In fact, I mean, the phone calls are also I mean, disabled. I have done this iPhone as a great feature of silent unknown caller. So, I, I, I don’t even pick calls if they’re coming from unknown people. So, I think until three or 4pm, it’s just me and reading on my laptop or writing an essay, or composing a Twitter thread and really thinking deeply, or maybe even writing a document on an aspect of Wingify. it’s just me, I don’t like Slack, WhatsApp phone before four or 5pm.

 

Siddhartha Ahluwalia 41:33

And if I can ask, when is the book coming out? I love all the chapters which you have posted.

 

Paras Chopra 41:40

So, it’s actually written I mean, I had written all the chapters, but I’m releasing it one by one after reviewing it making better looking diagrams. So, I’m keeping up I mean, it’s also I mean, I, I believe that if you are enjoying something, you do it as slow as possible. So, I’m sort of intentionally delaying it, because I’m enjoying this whole process. So much. So, one post per week means I think it should probably be done by this year sometime.

 

Siddhartha Ahluwalia 42:07

And you have a physical book deal in place right now for it.

 

Paras Chopra 42:10

No, I, I feel putting it online. I was reading I think a median book is sold 10 or 20 copies. So, I think physical book is more to stroke the ego. That is the one I wanted that.

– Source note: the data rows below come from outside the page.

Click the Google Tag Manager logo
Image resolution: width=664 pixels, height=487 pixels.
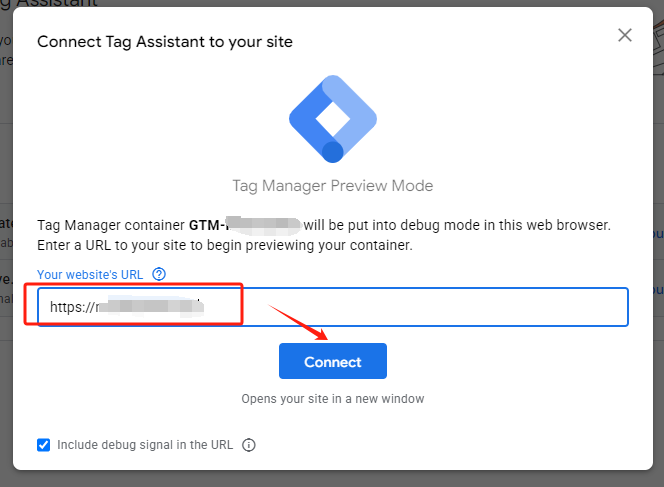point(333,115)
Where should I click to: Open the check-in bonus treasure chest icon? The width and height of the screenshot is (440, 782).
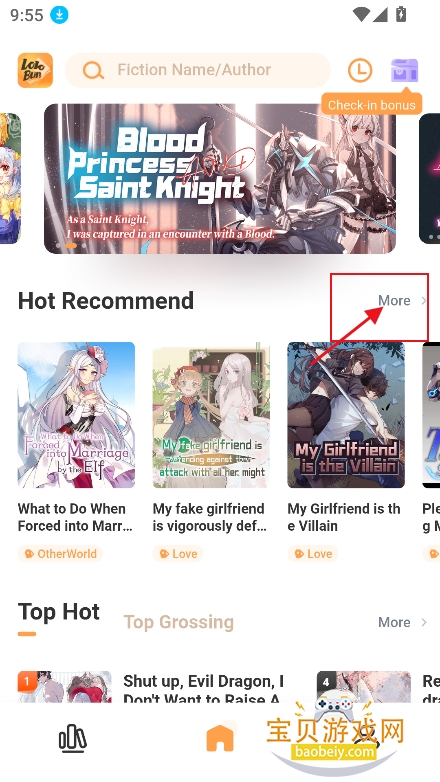[404, 70]
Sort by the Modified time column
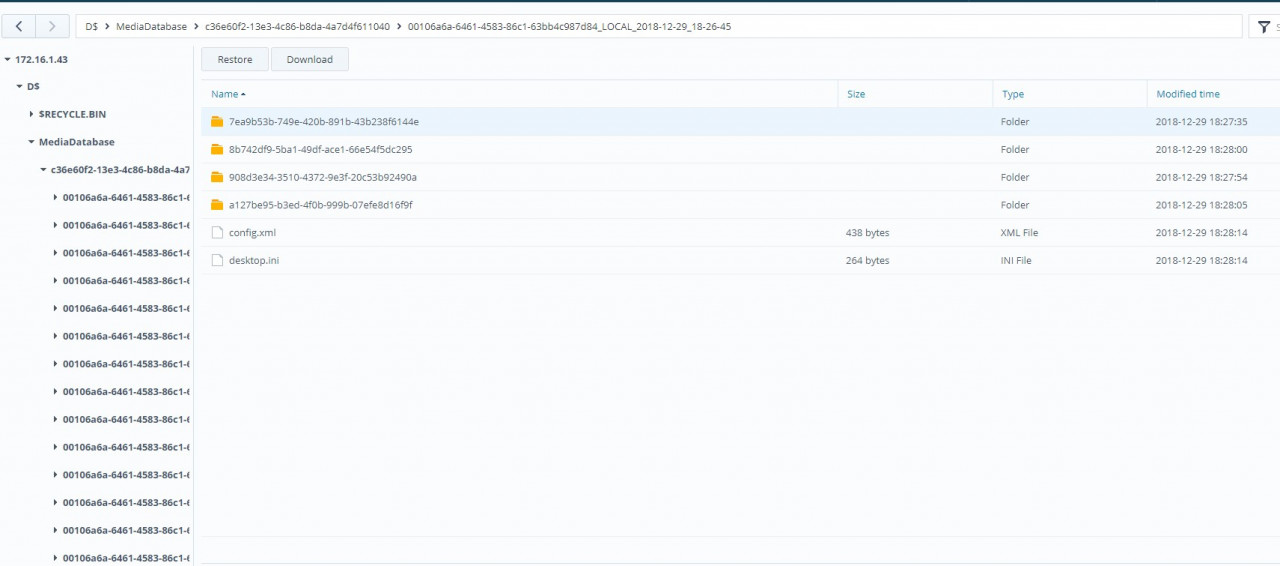 [x=1187, y=94]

But I think the chapters of the book have been read by more people already than what my book would have been, you know, likely to have sold a number of copies. So, I’m happy to just put it all online and people could read there forever for free.

 

Siddhartha Ahluwalia 42:44

And I especially loved the diagrams in the book. I think that’s done by your wife.

 

Paras Chopra 42:50

Yeah, the initial ones were they really beautifully done. And then she got sick of me requesting all the time to draw. And then I went to degrade the quality and now I create them myself, but the initial ones are by her and they they’re gorgeous.

 

Siddhartha Ahluwalia 43:09

Thank you, Paras, it’s would be a wonderful conversation, exploring your mind on money and wealth

 

Paras Chopra 43:15

Thanks Siddhartha, really enjoyed talking to you.